Gens de l'Asie du Sud-Est 9 %

Gens de l'Asie occidentale 12,5 %

Japonais 11,1 %

Minorités visibles multiples 16,4 %

Statistique Canada, recensement 2006

QUELQUES EXTRAITS DE LA CONSULTATION

«Je conduisais ma voiture Lexus. Il (le policier) est sorti de sa voiture, m'a plaqué sur le capot puis m'a passé brutalement les menottes. Il m'a dit que j'étais en état d'arrestation. Dès qu'ils m'ont relâché, je me suis rendu au poste de quartier. J'ai dit au policier responsable que je venais porter plainte pour arrestation abusive et profilage racial. () Il a refusé de me donner les formulaires en me renvoyant à internet. (...) Je suis sorti frustré du poste de police, où on a refusé d'enregistrer ma plainte.»

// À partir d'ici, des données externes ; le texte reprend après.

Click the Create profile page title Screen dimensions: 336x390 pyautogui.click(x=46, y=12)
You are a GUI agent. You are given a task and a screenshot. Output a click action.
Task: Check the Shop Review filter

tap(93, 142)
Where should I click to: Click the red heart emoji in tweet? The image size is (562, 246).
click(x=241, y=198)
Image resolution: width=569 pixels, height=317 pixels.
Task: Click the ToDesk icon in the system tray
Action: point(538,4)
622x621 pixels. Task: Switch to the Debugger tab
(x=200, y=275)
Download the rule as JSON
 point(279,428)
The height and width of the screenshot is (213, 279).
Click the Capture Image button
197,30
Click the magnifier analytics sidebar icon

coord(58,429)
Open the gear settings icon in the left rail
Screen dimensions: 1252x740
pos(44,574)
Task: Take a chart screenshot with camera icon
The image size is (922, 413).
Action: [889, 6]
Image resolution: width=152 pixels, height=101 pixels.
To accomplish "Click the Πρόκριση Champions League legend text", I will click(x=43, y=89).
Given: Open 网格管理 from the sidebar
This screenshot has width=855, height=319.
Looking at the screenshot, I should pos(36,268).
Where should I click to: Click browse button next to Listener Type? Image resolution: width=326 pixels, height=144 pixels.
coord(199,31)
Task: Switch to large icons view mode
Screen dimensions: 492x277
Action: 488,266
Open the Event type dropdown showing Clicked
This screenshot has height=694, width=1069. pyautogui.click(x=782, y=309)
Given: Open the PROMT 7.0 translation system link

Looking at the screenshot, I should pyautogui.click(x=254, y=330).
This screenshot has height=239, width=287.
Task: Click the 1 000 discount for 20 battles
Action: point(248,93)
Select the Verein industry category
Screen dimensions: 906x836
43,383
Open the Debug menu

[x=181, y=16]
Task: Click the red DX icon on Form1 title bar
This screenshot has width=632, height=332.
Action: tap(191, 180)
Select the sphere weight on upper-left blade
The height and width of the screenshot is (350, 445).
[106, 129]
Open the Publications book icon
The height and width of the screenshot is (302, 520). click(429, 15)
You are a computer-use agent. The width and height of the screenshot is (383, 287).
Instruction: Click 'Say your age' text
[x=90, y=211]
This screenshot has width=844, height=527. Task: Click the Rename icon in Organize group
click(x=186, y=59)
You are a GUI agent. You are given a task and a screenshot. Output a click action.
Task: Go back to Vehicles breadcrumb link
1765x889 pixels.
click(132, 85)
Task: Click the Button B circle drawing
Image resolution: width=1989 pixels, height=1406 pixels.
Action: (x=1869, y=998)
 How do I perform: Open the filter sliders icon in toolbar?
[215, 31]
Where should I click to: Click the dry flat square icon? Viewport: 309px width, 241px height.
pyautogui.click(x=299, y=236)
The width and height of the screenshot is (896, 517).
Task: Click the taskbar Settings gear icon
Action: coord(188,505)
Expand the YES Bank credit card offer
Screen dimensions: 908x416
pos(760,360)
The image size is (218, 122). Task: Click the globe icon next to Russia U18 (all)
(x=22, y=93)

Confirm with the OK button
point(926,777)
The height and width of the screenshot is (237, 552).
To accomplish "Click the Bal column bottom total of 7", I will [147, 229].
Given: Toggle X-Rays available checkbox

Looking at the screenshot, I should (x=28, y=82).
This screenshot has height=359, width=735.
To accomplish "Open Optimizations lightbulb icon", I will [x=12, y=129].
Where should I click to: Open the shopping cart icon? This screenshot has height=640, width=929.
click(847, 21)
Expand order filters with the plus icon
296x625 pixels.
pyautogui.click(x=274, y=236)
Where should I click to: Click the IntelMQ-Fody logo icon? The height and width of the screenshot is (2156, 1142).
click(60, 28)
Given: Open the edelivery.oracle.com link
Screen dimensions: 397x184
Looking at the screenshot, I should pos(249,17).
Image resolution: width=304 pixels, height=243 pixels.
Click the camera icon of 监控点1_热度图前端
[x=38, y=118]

En 2007, ma mère a chicané ma petite soeur, qui avait 9 ans, à cause de ses mauvaise notes à l'école. Je tiens à préciser que ma soeur n'a pas été battue. Ma soeur est allée à l'école et l'enseignant l'a questionnée. L'enseignant a contacté la DPJ et a dit à ma soeur de ne rien dire à ma mère. Les agents de la DPJ (...) ont posé beaucoup de questions et ont décidé de faire un suivi pendant trois semaines. Ma mère a été très contrariée d'être jugée de la sorte alors qu'elle avait agi pour le bien de ma soeur. (...)

J'étais en train de faire mes courses à l'épicerie à Outremont (en 2009) quand un monsieur s'est mis devant moi en disant: «Vous n'avez pas à être là.» (...) C'était un agent de sécurité. (...) J'ai laissé mon panier, je suis sortie, prise de panique. (...) Quelques jours plus tard, le patron de l'agence de sécurité nous appelle. Il nous explique qu'une employée de l'épicerie m'aurait désignée et confondue avec une personne qui ne doit pas venir au magasin.

Mon fils de 15 ans jouait au hockey avec ses amis dans une ruelle d'Outremont, près de la maison, comme ils en ont l'habitude. (...) Pendant leur match, une voiture de police est passée et a fait signe à mon fils de s'approcher. Les policiers lui ont posé plusieurs questions comme son nom, le nom de son école, le nom de ses parents. (...) Étrangement, mon fils était le seul «visible» du groupe d'amis et c'est lui qu'on a questionné sans raison.